The world’s largest chip maker has made a big breakthrough in AI
Cerebras Systems, the world’s largest manufacturer Processorhas broken the record for the most complex AI model trained using a single device.
using one CS-2 systemPowered by the company’s wafer-sized chip (WSE-2), Cerebras is now able to train AI models with 20 billion parameters thanks to new optimizations at the software level.
The firm says the breakthrough will solve one of the most frustrating problems for AI engineers: the need to split massive models into thousands GPU, The result is an opportunity to drastically cut the time spent developing and training new models.
Cerebras brings AI to the masses
In sub-disciplines such as Natural Language Processing (NLP), model performance correlates in a linear fashion with the number of parameters. In other words, the larger the model, the better the final result.
Today, developing AI products on a large scale has traditionally involved spreading a model across a large number of GPUs or accelerators, either because there are too many parameters to be put into it. Commemoration Or the performance calculation is insufficient to handle the training workload.

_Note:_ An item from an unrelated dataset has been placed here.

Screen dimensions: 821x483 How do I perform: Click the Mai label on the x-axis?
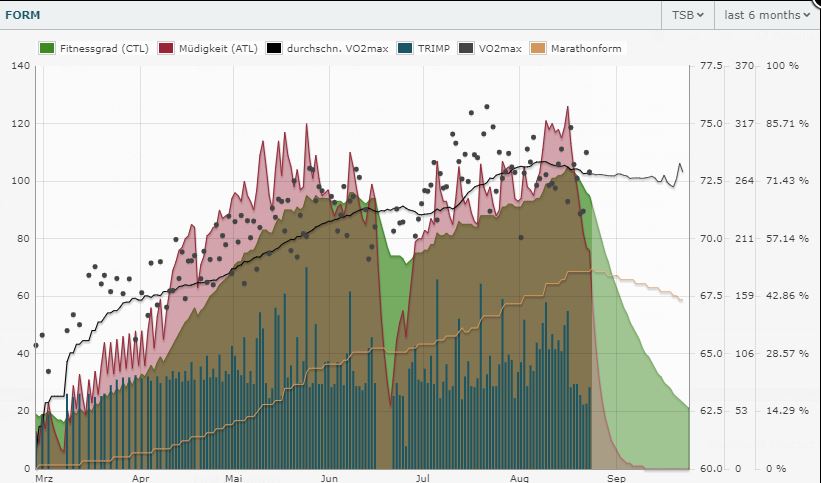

“This process is painful, often taking months to complete,” explained Cerebras. To make matters worse, the process is unique for each network compute cluster pair, so the task is not portable across different compute clusters, or neural networks. It’s all set.”

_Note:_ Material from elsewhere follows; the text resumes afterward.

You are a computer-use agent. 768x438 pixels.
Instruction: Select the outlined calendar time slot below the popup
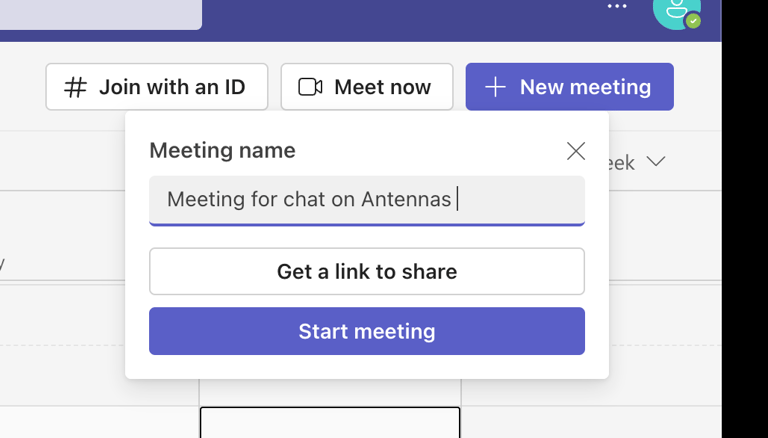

Although majority of With complex models containing more than 20 billion parameters, the ability to train AI models on a relatively large scale on a CS-II device eliminates these barriers for many, accelerating the development of existing players and allowing them to participate earlier. Provides democratic access to people with disabilities. space.
“Cerebrus’ ability to bring large language models to the masses with cost-effective, easy access heralds an exciting new era in AI. It gives organizations that want an easy and affordable on-going access to major league NLP. Can’t afford the ramps,” said Dan Olds, chief research officer, Intersect 360 Research.
“It will be interesting to see new applications and discoveries made by CS-2 customers when training GPT-3 and GPT-J class models on large datasets.”
What’s more, Cerebras indicated that its CS-2 system may be able to handle even larger models with “trillions of parameters” in the future. And Connecting Multiple CS-2 Systems TogetherIn the meantime, AI could pave the way for networks larger than the human brain.